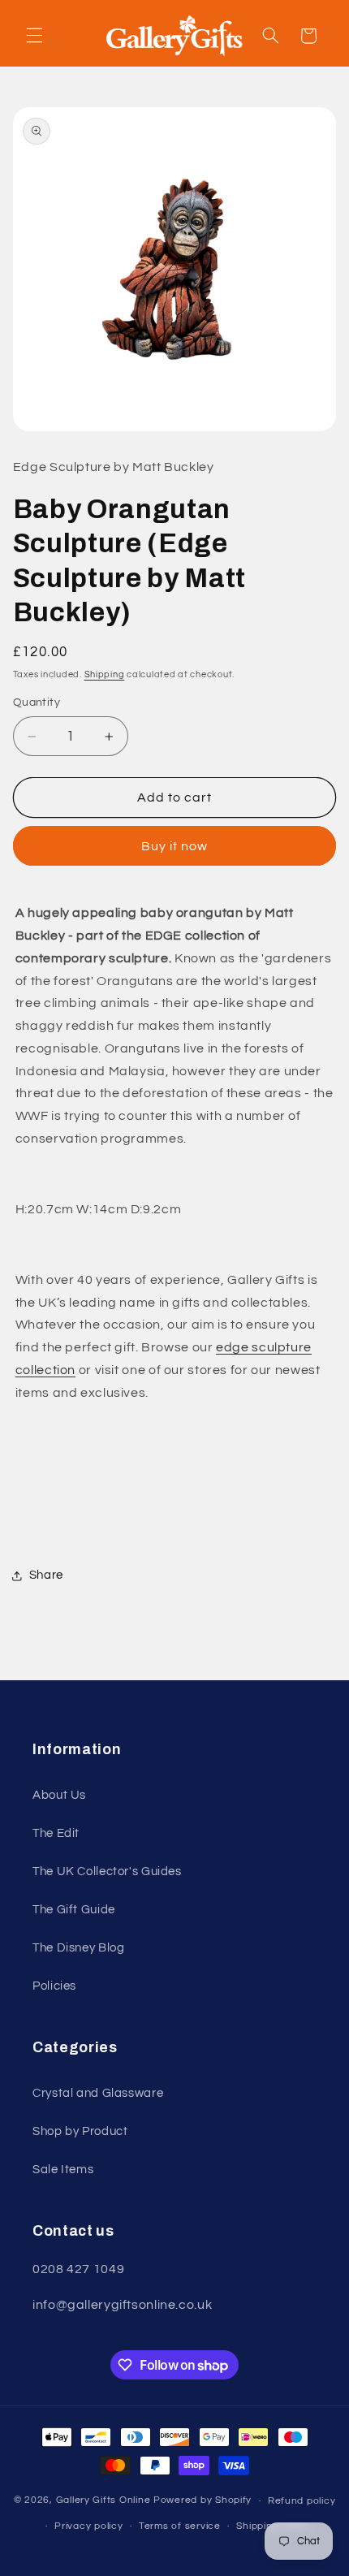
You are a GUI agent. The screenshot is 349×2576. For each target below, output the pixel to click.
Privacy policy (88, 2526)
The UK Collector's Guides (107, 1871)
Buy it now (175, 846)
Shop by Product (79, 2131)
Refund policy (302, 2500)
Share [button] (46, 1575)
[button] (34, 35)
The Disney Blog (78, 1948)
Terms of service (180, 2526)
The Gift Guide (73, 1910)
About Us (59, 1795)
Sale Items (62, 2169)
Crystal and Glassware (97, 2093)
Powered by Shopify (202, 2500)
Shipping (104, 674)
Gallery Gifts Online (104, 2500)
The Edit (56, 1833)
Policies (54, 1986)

• • •

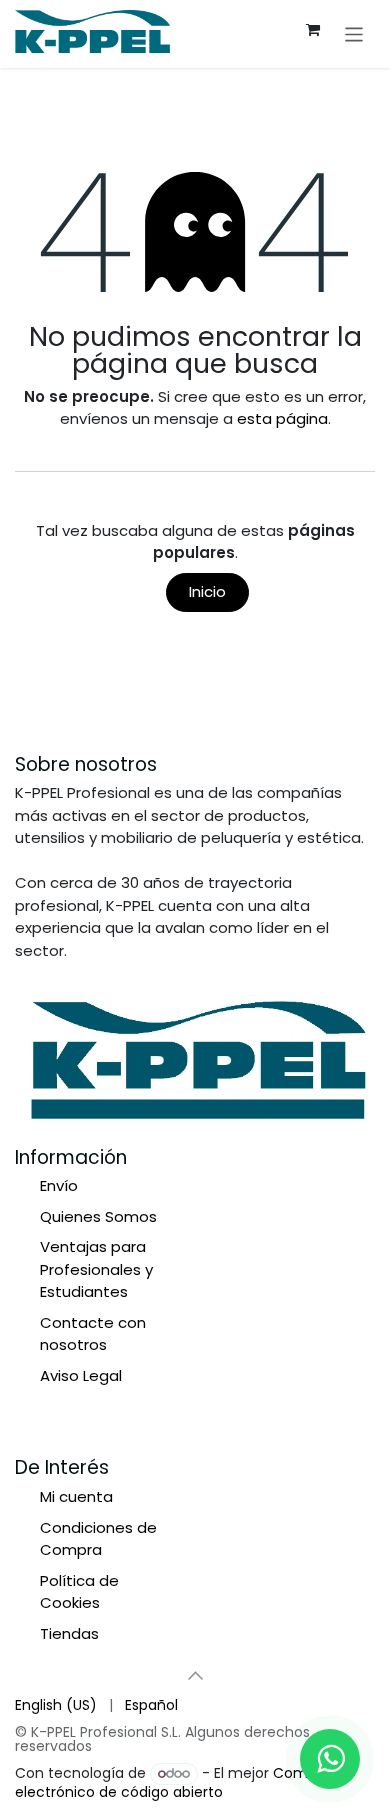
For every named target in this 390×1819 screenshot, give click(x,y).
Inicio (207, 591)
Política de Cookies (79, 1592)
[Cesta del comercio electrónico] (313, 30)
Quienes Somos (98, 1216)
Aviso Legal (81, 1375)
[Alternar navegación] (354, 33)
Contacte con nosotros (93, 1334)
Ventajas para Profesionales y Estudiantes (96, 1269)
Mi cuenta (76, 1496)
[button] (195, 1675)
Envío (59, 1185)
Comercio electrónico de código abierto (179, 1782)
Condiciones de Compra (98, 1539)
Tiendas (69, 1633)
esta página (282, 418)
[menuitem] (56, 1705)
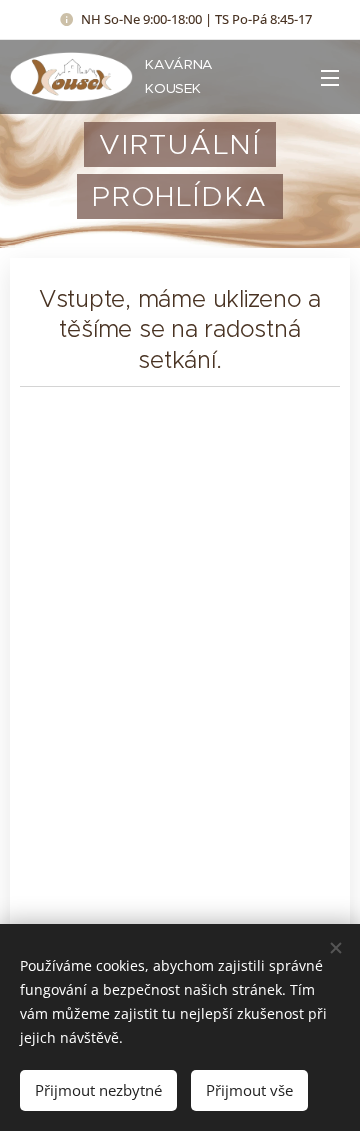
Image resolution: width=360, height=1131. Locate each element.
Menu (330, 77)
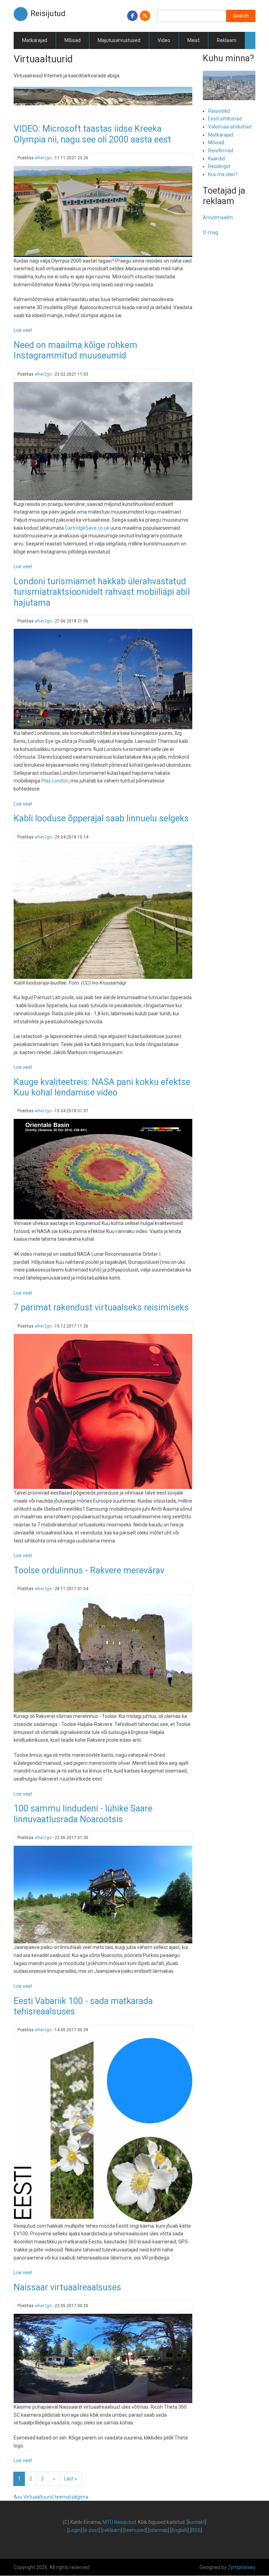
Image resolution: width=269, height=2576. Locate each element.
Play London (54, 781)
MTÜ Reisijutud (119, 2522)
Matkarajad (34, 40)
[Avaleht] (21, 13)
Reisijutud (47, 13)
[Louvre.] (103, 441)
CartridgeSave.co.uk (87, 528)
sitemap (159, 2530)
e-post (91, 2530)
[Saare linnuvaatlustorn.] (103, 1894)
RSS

• • •

- WHAT THIS TASK INVOLVES: The response must repeat exactly the lines above from the one with "esta página (282, 418)" through the one with "[Avaleht] (21, 13)", including both, and must contain no pictures and no other text.

- EXERCISE RESULT:
esta página (282, 418)
[menuitem] (56, 1705)
Image resolution: width=360, height=1131. Locate each element.
Menu (330, 77)
Image resolution: width=269, height=2576. Locate each element.
Play London (54, 781)
MTÜ Reisijutud (119, 2522)
Matkarajad (34, 40)
[Avaleht] (21, 13)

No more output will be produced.